(Stored data)
-------
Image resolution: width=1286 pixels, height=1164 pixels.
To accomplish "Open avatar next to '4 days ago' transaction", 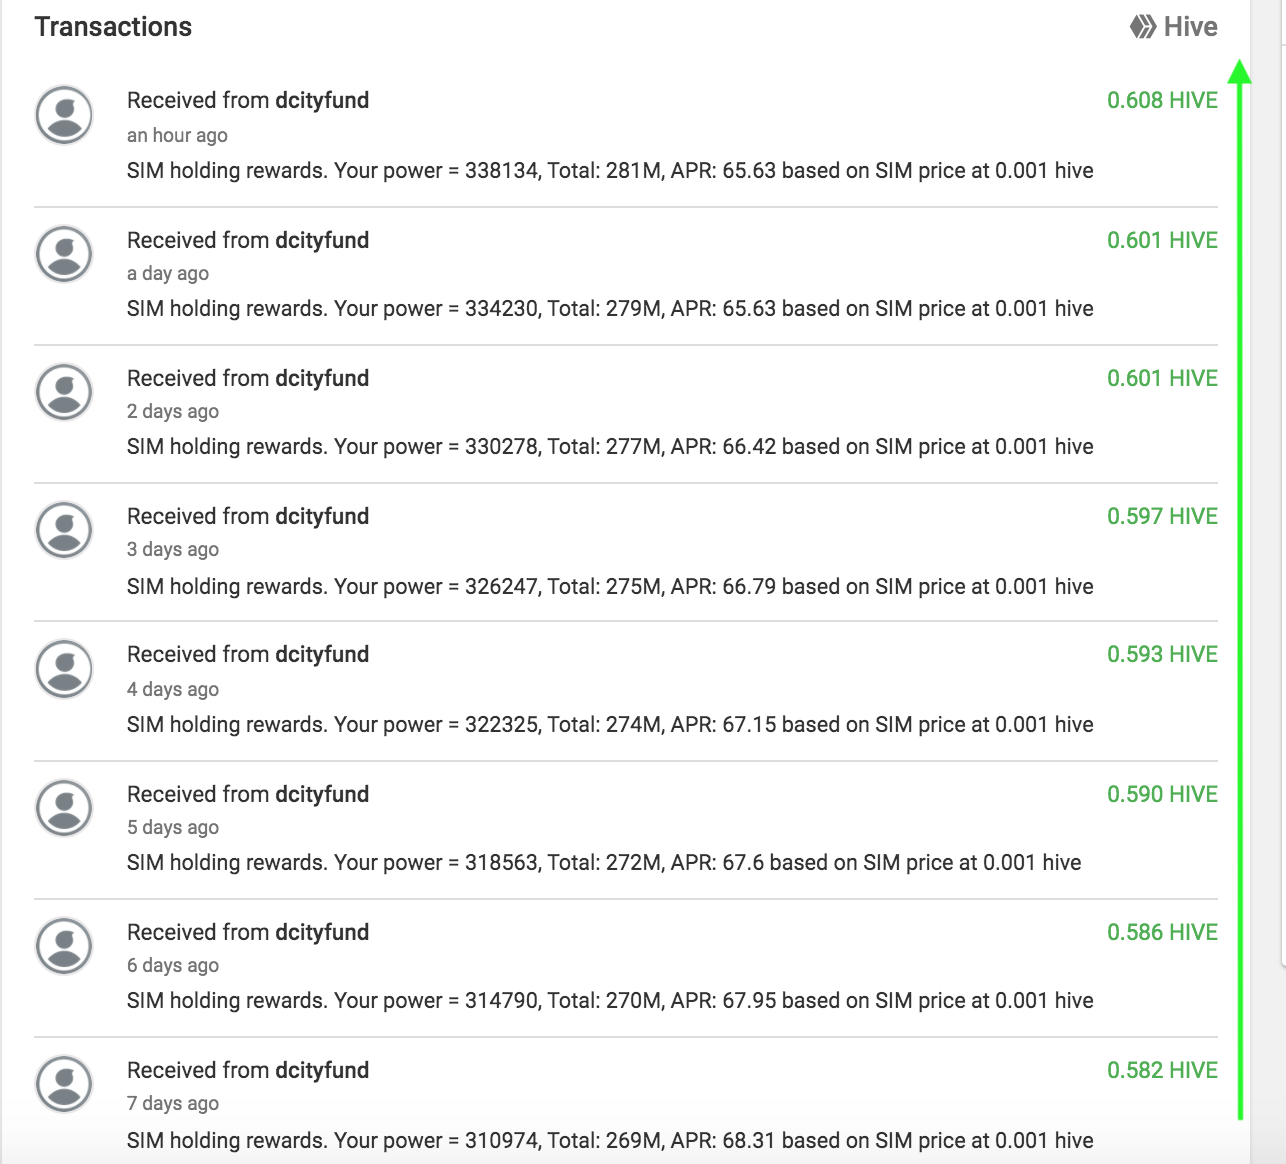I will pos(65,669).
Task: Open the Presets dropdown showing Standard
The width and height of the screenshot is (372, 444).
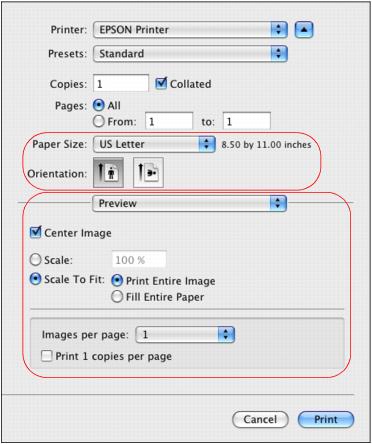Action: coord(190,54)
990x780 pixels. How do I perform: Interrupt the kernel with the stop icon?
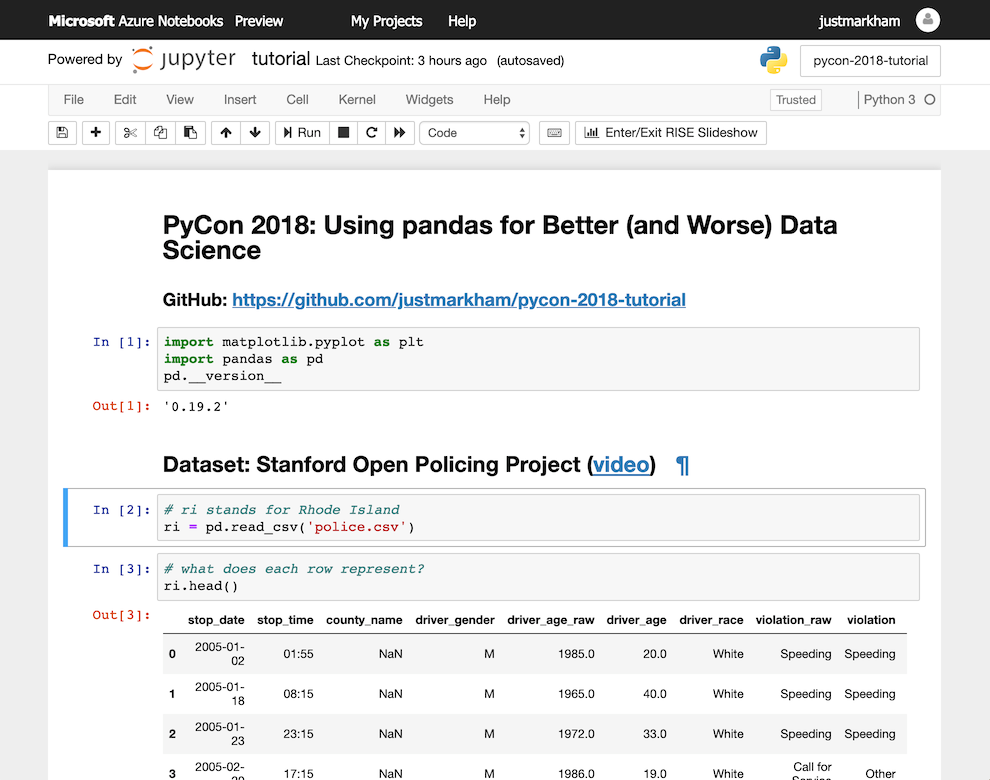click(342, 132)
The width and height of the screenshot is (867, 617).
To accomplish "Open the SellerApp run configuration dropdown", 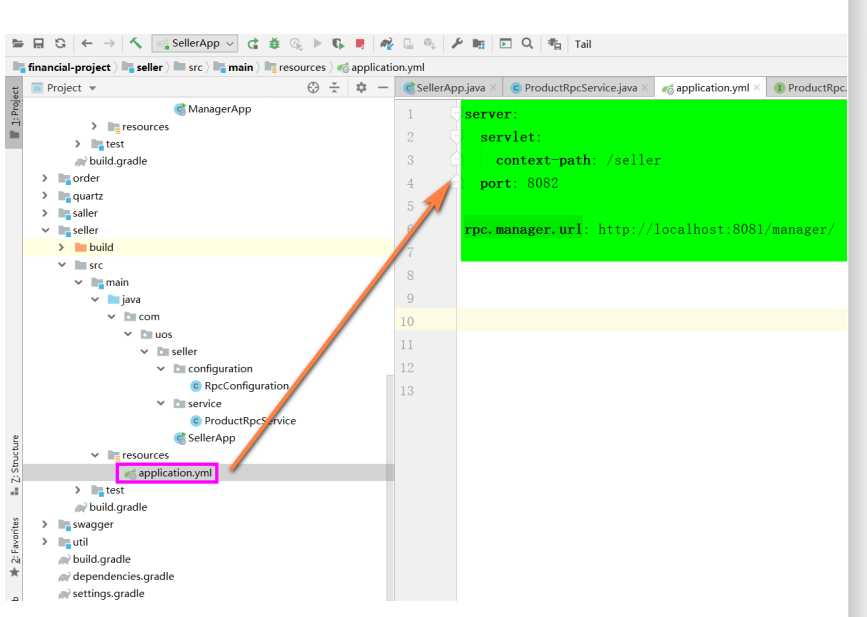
-------
YOUR TASK
Please repeat the stored data word for word, beginning at the line that contains "Task: Open the" and continuing through the end of the stored data. Leave the pictures out of your answer.

RESULT
Task: Open the Presets dropdown showing Standard
The width and height of the screenshot is (372, 444).
Action: coord(190,54)
990x780 pixels. How do I perform: Interrupt the kernel with the stop icon?
click(342, 132)
The width and height of the screenshot is (867, 617).
To accomplish "Open the SellerApp run configuration dropdown", 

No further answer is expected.